--- Activity ---
All of the records must be given again exactly.

--- Provided data ---

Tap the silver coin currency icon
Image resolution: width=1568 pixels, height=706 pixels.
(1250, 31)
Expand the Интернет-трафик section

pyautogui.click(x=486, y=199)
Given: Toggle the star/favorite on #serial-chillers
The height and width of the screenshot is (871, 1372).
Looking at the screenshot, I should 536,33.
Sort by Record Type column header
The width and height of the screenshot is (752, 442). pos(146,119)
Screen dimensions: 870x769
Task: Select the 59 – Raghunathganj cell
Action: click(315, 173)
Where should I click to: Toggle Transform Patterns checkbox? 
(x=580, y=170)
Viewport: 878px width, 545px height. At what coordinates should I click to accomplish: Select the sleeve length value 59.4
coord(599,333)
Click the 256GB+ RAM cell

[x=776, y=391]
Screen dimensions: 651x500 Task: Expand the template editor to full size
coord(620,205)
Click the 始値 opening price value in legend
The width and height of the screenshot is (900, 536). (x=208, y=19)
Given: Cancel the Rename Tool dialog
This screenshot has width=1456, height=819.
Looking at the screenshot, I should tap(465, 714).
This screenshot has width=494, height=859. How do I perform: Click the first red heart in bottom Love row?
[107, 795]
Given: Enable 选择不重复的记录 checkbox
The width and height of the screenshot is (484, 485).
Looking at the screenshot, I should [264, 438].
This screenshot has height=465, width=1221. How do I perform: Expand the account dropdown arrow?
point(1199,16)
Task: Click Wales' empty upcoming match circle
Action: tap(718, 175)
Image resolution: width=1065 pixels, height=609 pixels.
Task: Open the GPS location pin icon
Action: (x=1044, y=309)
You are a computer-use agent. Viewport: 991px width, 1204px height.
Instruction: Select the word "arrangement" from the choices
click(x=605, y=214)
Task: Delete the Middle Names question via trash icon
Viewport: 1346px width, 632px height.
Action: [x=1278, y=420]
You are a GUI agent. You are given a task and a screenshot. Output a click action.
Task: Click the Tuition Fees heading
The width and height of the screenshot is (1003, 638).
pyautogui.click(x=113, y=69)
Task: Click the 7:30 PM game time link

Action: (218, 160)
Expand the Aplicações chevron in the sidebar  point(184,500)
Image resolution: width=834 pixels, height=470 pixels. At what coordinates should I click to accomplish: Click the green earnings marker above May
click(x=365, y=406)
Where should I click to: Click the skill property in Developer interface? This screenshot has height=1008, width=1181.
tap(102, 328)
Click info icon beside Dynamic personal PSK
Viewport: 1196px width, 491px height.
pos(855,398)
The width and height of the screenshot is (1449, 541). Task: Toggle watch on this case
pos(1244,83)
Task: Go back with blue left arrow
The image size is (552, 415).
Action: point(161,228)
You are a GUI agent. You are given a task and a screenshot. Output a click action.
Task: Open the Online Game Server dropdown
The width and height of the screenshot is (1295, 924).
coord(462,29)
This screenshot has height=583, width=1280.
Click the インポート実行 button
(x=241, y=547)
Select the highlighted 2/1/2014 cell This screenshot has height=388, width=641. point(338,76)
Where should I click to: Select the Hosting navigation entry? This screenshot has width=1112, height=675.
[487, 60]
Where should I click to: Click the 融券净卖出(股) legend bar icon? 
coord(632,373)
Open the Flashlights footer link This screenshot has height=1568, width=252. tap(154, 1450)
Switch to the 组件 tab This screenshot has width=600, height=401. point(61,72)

--- Result for this exercise ---
Tap the silver coin currency icon
Image resolution: width=1568 pixels, height=706 pixels.
(1250, 31)
Expand the Интернет-трафик section

pyautogui.click(x=486, y=199)
Given: Toggle the star/favorite on #serial-chillers
The height and width of the screenshot is (871, 1372).
Looking at the screenshot, I should 536,33.
Sort by Record Type column header
The width and height of the screenshot is (752, 442). pos(146,119)
Screen dimensions: 870x769
Task: Select the 59 – Raghunathganj cell
Action: click(315, 173)
Where should I click to: Toggle Transform Patterns checkbox? 
(x=580, y=170)
Viewport: 878px width, 545px height. At what coordinates should I click to accomplish: Select the sleeve length value 59.4
coord(599,333)
Click the 256GB+ RAM cell

[x=776, y=391]
Screen dimensions: 651x500 Task: Expand the template editor to full size
coord(620,205)
Click the 始値 opening price value in legend
The width and height of the screenshot is (900, 536). (x=208, y=19)
Given: Cancel the Rename Tool dialog
This screenshot has width=1456, height=819.
Looking at the screenshot, I should tap(465, 714).
This screenshot has width=494, height=859. How do I perform: Click the first red heart in bottom Love row?
[107, 795]
Given: Enable 选择不重复的记录 checkbox
The width and height of the screenshot is (484, 485).
Looking at the screenshot, I should [264, 438].
This screenshot has height=465, width=1221. How do I perform: Expand the account dropdown arrow?
point(1199,16)
Task: Click Wales' empty upcoming match circle
Action: tap(718, 175)
Image resolution: width=1065 pixels, height=609 pixels.
Task: Open the GPS location pin icon
Action: (x=1044, y=309)
You are a computer-use agent. Viewport: 991px width, 1204px height.
Instruction: Select the word "arrangement" from the choices
click(x=605, y=214)
Task: Delete the Middle Names question via trash icon
Viewport: 1346px width, 632px height.
Action: [x=1278, y=420]
You are a GUI agent. You are given a task and a screenshot. Output a click action.
Task: Click the Tuition Fees heading
The width and height of the screenshot is (1003, 638).
pyautogui.click(x=113, y=69)
Task: Click the 7:30 PM game time link

Action: (218, 160)
Expand the Aplicações chevron in the sidebar  point(184,500)
Image resolution: width=834 pixels, height=470 pixels. At what coordinates should I click to accomplish: Click the green earnings marker above May
click(x=365, y=406)
Where should I click to: Click the skill property in Developer interface? This screenshot has height=1008, width=1181.
tap(102, 328)
Click info icon beside Dynamic personal PSK
Viewport: 1196px width, 491px height.
pos(855,398)
The width and height of the screenshot is (1449, 541). Task: Toggle watch on this case
pos(1244,83)
Task: Go back with blue left arrow
The image size is (552, 415).
Action: point(161,228)
You are a GUI agent. You are given a task and a screenshot. Output a click action.
Task: Open the Online Game Server dropdown
The width and height of the screenshot is (1295, 924).
coord(462,29)
This screenshot has height=583, width=1280.
Click the インポート実行 button
(x=241, y=547)
Select the highlighted 2/1/2014 cell This screenshot has height=388, width=641. point(338,76)
Where should I click to: Select the Hosting navigation entry? This screenshot has width=1112, height=675.
[487, 60]
Where should I click to: Click the 融券净卖出(股) legend bar icon? 
coord(632,373)
Open the Flashlights footer link This screenshot has height=1568, width=252. tap(154, 1450)
Switch to the 组件 tab This screenshot has width=600, height=401. point(61,72)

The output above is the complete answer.